When performing competitive analysis, information can come from a variety of sources. For example, if you competitive intelligence information provides a list of products and prices from a variety of cities and states, the files can vary greatly depending on the data sources and authors. The product number may or may not include dashes or spaces. The product description could vary from "assortment of hand tools" to "asst tools" and anywhere in between. Also the cities and states fields may be combined as in "San Diego, California" or they may be separated and abbreviated as in "Minn." or "MI".

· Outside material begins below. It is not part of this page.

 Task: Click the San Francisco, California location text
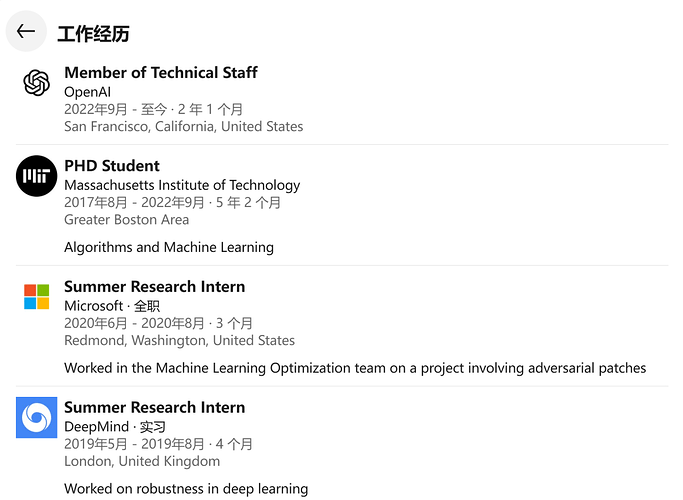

Google refine allows the user to take disparate data and refine it so that the information is easier to consume for analysis. By starting a project you can have the same file modified in several ways if needed. The analysis tools in Google Refine then intelligently compare the data and find "like" patterns. The user can then decide to change the data to a consistent pattern (change every variation of "assortment" to "asst") or choose their own pattern. Then save your work as needed.
Competitive intelligence and analysis can be much simpler and faster by using the Google Refine tool. At Aqute, we have recently used this tool to standardize records downloaded from LinkedIn, and (an example Google themselves use) to automatically detect the languages of thousands of survey responses.